Drilling into hot rocks to tap geothermal energy is one thing. Drilling deep enough to tap the energy from magma oozing into volcanoes is quite another, offering a massive increase in the potential to exploit Earth’s inner heat.
That is the task of a rig now drilling 5 kilometres into the rugged landscape of old lava flows in Reykjanes, at the south-west corner of Iceland. Drilling began on 12 August.
By the end of the year, the Iceland Deep Drilling Project (IDDP) hopes to have created the hottest hole in the world, hitting temperatures anywhere between 400 and 1000 °C.
The drilling will penetrate a landward extension of the Mid-Atlantic Ridge – a major boundary between Earth’s tectonic plates – says Albert Albertsson, assistant director of HS Orka, an Icelandic geothermal-energy company involved in the project. At that depth, magma that moves from below through volcanic activity meets and heats seawater that has penetrated beneath the ocean bed.

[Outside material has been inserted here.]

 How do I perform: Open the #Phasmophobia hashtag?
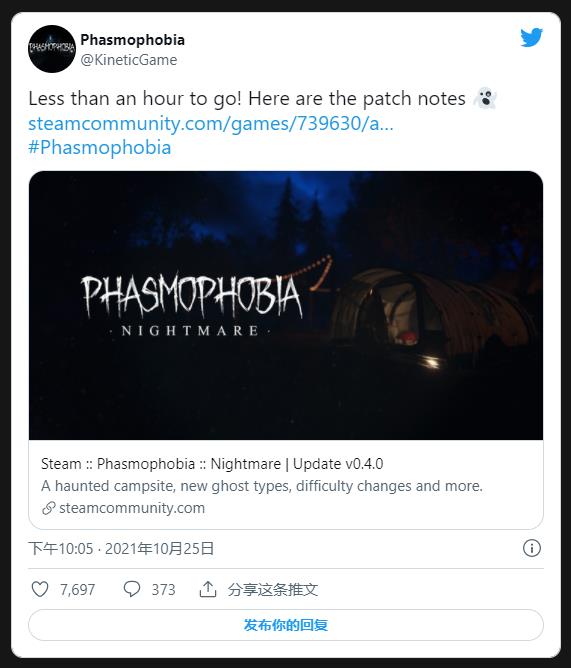click(100, 148)
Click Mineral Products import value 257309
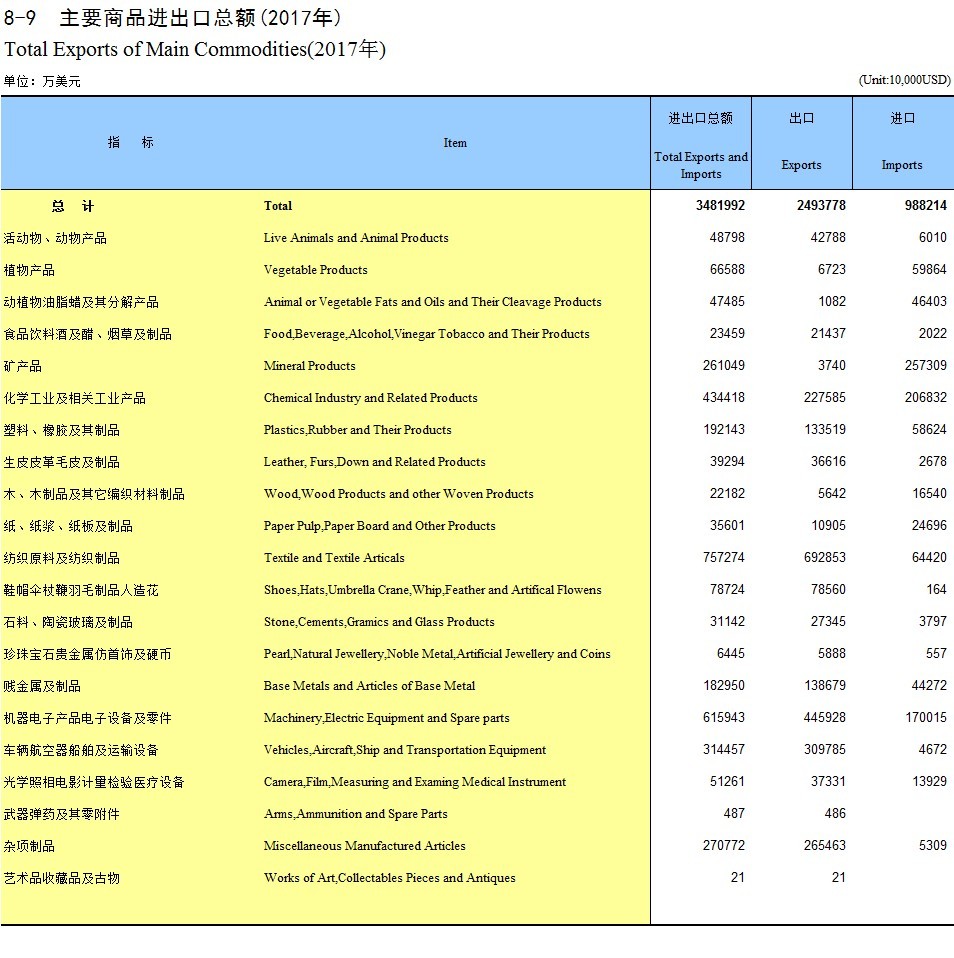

“People have drilled into hard rock at this depth, but never before into a fluid system like this,” says Albertsson. He says the team could find the landward equivalent of “black smokers”, hot underwater springs along the ridge saturated with minerals such as gold, silver and lithium.
At that depth, pressures are high, too – at more than 200 times atmospheric levels. The consortium of energy companies and researchers behind the project expects the water to be in the form of “supercritical steam”, which is neither liquid nor gas and holds much more heat energy than either.
A well that can successfully tap into such steam could have an energy capacity of 50 megawatts, compared to the 5 MW of a typical geothermal well, says Albertsson. This would mean some 50,000 homes could be powered, versus 5,000 from a single well.
Drilling the depths
It will be the IDDP’s second deep well. The first, in the Krafla geothermal field of north-east Iceland, unexpectedly struck magma at just over 2 km down in 2009.
The hot magma was briefly used to heat cold water sent down the well to test how much energy could be generated and that the technology worked. It never supplied power to the Icelandic grid, but until it was shut down after corrosion problems, it was the most powerful geothermal well ever drilled, generating 30 MW.
The plan is to go one better this time, creating a long-term energy source.
Iceland’s electricity is already entirely powered by non-fossil-fuel sources. But its string of geothermal power plants plays second fiddle to its large hydroelectric power stations, which generate three-quarters of the country’s electricity. That could change.
“If they can get supercritical steam in deep boreholes, that will make an order of magnitude difference to the amount of geothermal energy the wells can produce,” says Arnar Guðmundsson of Invest in Iceland, a government agency that promotes energy development.
There could be global benefits, too, if the techniques being developed in Iceland are adopted elsewhere. “Potential sites for supercritical geothermal resources occur worldwide, where young volcanoes occur,” says Wilfred Elders, a geologist at the University of California, Riverside, who is a long-term collaborator on the project.